> _Task objective_
Repeat the data word for word, from the line containing "The height and width of the screenshot is (608, 957)." through the end, inclusive. Leave the pictures out.

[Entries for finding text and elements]
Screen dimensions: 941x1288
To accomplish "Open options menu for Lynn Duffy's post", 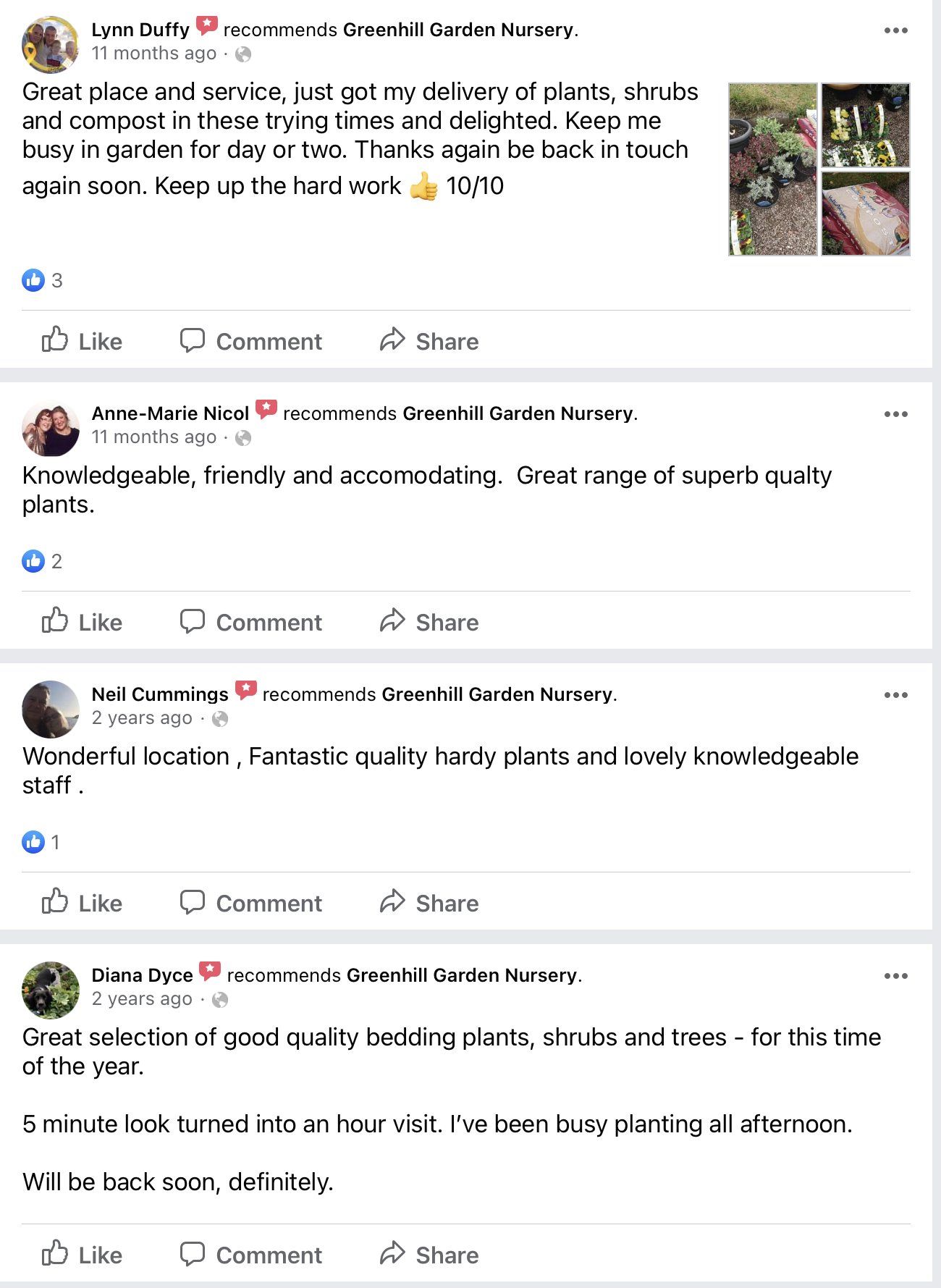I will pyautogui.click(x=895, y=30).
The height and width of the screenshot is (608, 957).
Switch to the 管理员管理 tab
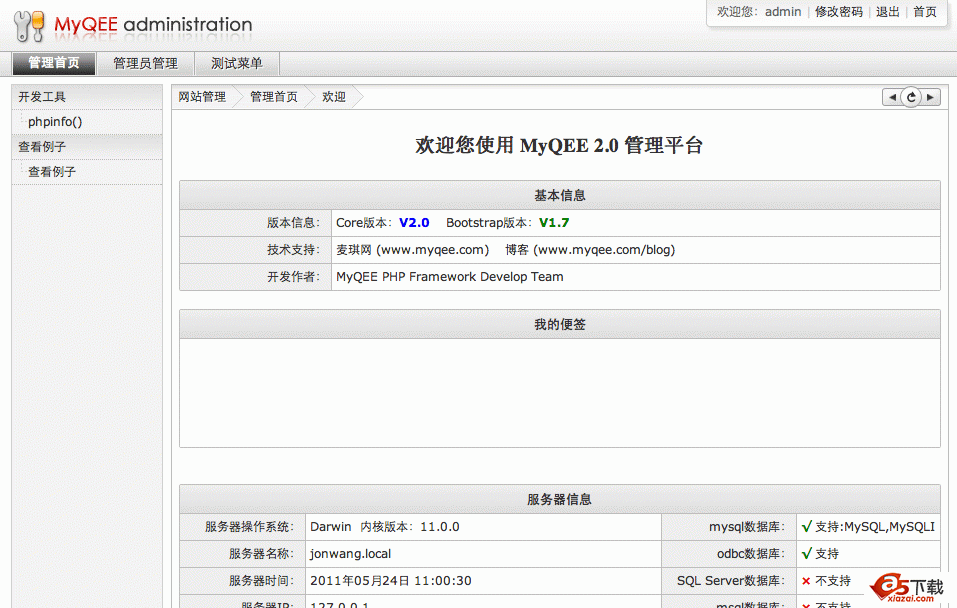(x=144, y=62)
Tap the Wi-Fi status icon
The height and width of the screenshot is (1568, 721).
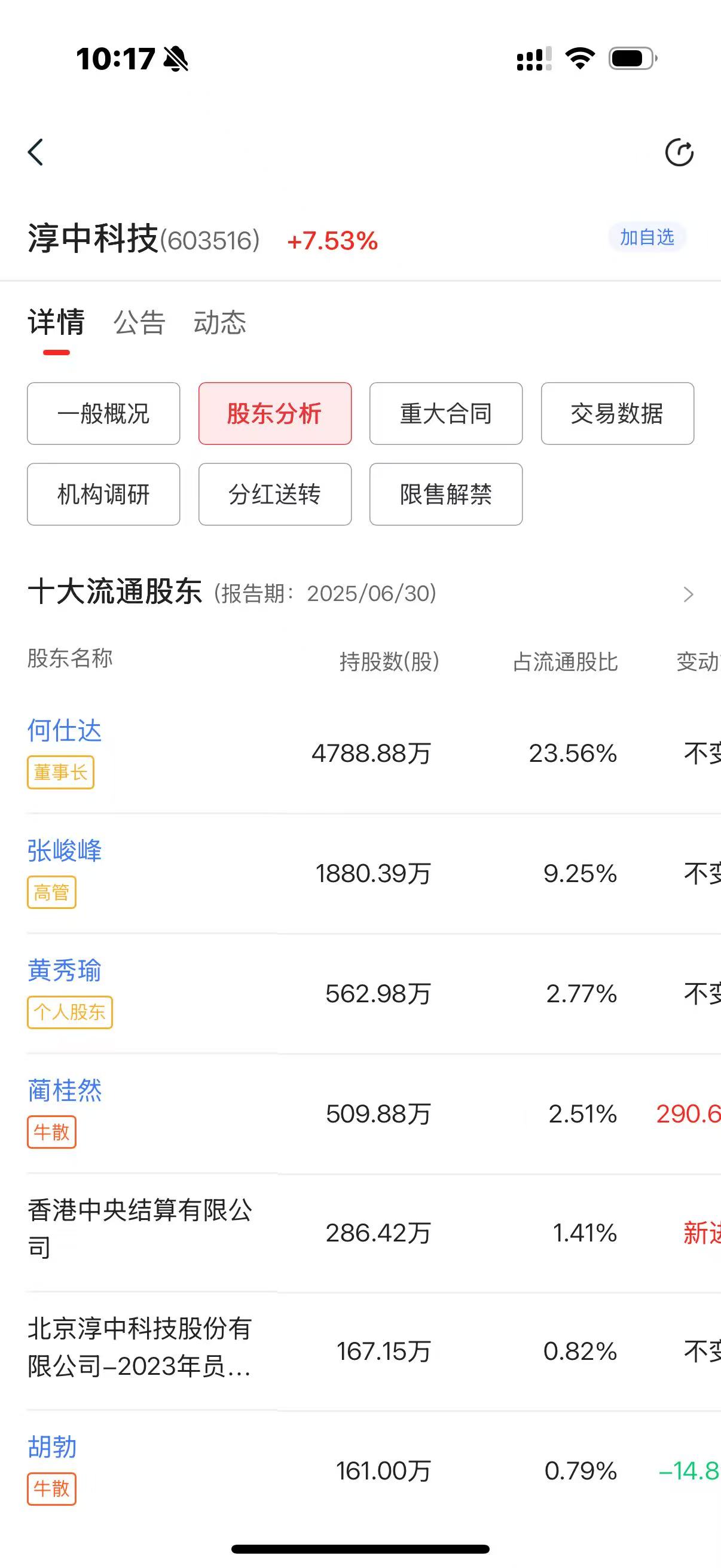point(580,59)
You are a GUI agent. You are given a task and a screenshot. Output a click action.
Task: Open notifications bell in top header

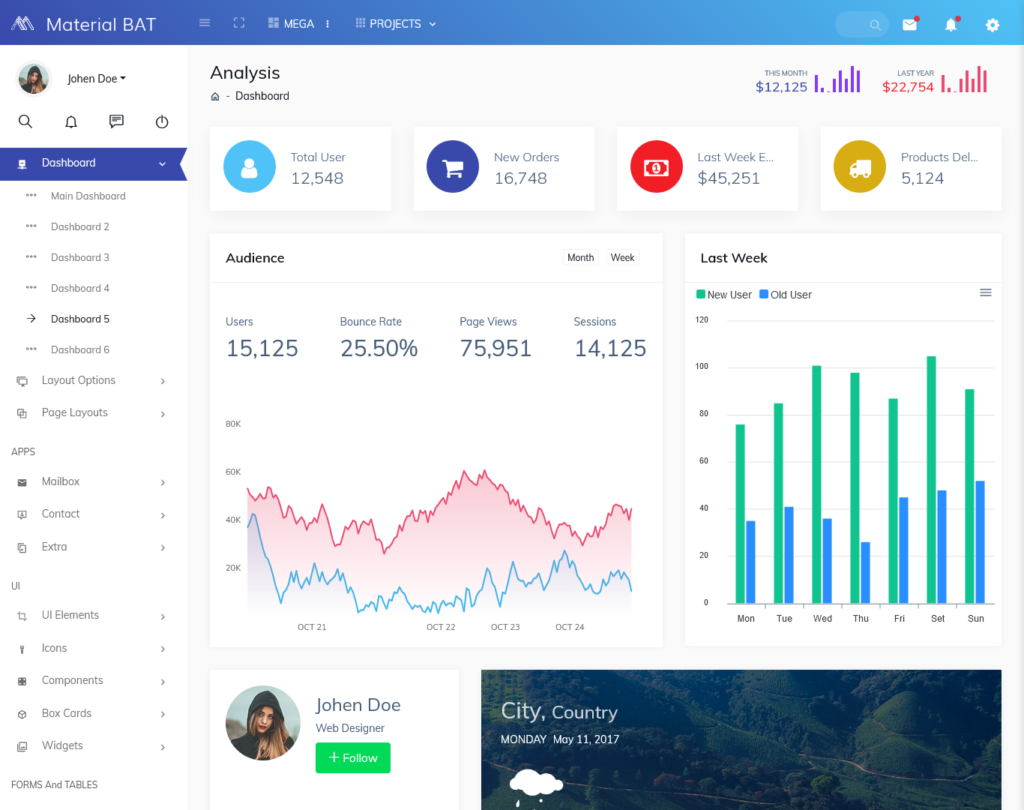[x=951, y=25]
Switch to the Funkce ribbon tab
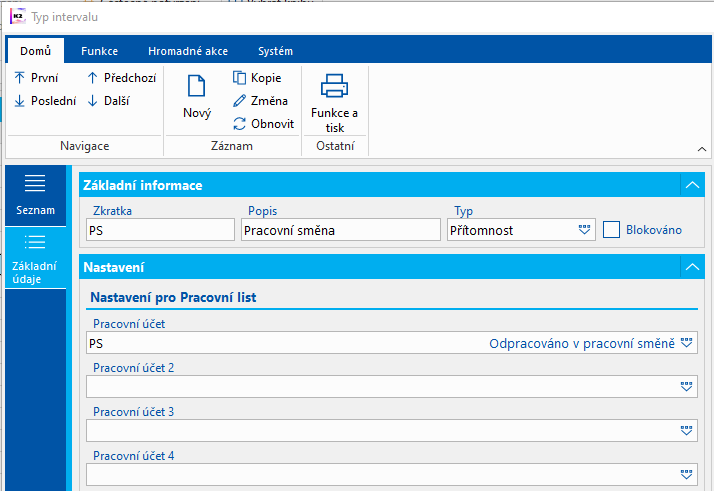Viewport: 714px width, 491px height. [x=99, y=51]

> _Correct output_
The height and width of the screenshot is (608, 957).
Switch to the 管理员管理 tab
(x=144, y=62)
Tap the Wi-Fi status icon
The height and width of the screenshot is (1568, 721).
point(580,59)
You are a GUI agent. You are given a task and a screenshot. Output a click action.
Task: Open notifications bell in top header

[x=951, y=25]
Switch to the Funkce ribbon tab
Viewport: 714px width, 491px height. [x=99, y=51]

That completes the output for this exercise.